The farm was different to what I imagined it would be.
Last Monday, Megan (SDMF Marketing Manager), Maddy (Events) and I drove down to the Southern Highlands to visit Triple Care Farm. This was an important trip for me, as the current Volunteer Marketing Assistant, because it ‘put a face to a name’ and I saw firsthand the cause that I have been working for and the impact that it has on real people, not just the statistics I’ve read.
My sense of anticipation on the drive down was balanced by the lovely weather which heightened the programs unique and comforting environment. First of all, the facilities were spread out encouraging me to appreciate the surroundings as we moved from the main building, to the gym and then to the music rooms. When we walked around, our Visitor passes allowed us to act like flies on the wall and see first hand the students working on individual projects. One of the girls, who was about my age, was building a book shelf for her 1yr old nephew while one of the boys over in the garage was working on a toolbox.
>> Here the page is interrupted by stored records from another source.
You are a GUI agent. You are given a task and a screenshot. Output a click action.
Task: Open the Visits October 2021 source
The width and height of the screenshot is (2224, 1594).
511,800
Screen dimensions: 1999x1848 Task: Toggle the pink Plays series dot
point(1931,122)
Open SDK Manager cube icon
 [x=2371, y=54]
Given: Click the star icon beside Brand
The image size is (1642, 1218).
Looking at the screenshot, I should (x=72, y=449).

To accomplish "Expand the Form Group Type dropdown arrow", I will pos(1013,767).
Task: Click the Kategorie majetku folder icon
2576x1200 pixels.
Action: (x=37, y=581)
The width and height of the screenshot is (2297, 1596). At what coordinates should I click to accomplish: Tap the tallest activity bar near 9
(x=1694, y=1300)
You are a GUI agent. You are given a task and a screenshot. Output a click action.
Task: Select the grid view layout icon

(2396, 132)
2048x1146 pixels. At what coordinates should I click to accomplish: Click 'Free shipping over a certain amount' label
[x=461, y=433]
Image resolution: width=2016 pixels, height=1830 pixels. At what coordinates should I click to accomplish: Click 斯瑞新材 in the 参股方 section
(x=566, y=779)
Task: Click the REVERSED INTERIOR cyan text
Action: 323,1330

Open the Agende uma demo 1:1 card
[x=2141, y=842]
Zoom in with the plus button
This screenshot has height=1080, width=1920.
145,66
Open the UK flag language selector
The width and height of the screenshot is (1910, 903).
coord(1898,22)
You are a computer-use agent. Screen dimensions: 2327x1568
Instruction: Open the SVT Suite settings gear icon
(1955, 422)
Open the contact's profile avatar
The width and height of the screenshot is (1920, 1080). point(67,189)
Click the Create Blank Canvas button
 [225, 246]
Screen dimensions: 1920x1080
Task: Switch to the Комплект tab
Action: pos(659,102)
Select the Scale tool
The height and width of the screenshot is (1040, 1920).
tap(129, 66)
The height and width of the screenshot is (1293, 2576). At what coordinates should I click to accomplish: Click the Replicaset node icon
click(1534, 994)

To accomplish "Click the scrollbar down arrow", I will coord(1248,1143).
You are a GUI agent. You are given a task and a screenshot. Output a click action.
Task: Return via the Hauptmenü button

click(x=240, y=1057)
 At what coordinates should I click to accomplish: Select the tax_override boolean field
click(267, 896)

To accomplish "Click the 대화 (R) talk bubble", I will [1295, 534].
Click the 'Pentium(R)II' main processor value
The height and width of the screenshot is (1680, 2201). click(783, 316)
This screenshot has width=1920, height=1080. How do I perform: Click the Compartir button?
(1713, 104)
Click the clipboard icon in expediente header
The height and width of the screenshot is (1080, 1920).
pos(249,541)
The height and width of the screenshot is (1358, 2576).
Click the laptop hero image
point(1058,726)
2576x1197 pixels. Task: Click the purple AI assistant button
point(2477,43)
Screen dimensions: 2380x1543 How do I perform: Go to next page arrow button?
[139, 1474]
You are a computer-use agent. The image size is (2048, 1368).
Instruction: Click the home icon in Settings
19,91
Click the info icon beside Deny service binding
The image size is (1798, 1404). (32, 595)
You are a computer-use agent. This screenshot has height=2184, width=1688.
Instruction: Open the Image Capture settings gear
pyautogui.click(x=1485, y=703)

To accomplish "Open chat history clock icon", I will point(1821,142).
I found the integration with the surroundings really special. Not only was there an orchard, but also small herb gardens for the students to look after. This brought together a sense of responsibility and feelings of reward as the results were visualised. The presence of horses and chickens detracted from any sense of isolation while we walked around.
As I was shown around the day program I was continually surprised by the practicality of almost everything. For example the sandpit in the classroom was there in case the students got fidgety.
During the visit to the detox program at David Martin Place I learnt a lot. The facilities were incredible. It took me a moment to get my head around the resources required for the detoxing process. Each bedroom was fully equipped with technology that could be adjusted to suit individual needs whilst maintaining an extremely safe environment. This includes air conditioning and heating, a rain shower head built into the ceiling, and cardboard coat hangers. I found it a bit confronting that the guys I spoke to who were so calm and friendly but were also relying on the support of the nurses to get through this challenge which was an example of how strong they are. They shared stories from their stay about kangaroos coming all the way up to the house and how they had seen a wombat for the first time.
The staff were so in touch with the program which I guess is a key to its success. They shared jokes with the students about who the champion of Uno was and how they taught the students to bake coconut cookies.
By the end of the day I realised the multifaceted nature of the rehabilitation program and the importance to nurture every aspect of it. It was great to see how lives are being changed here.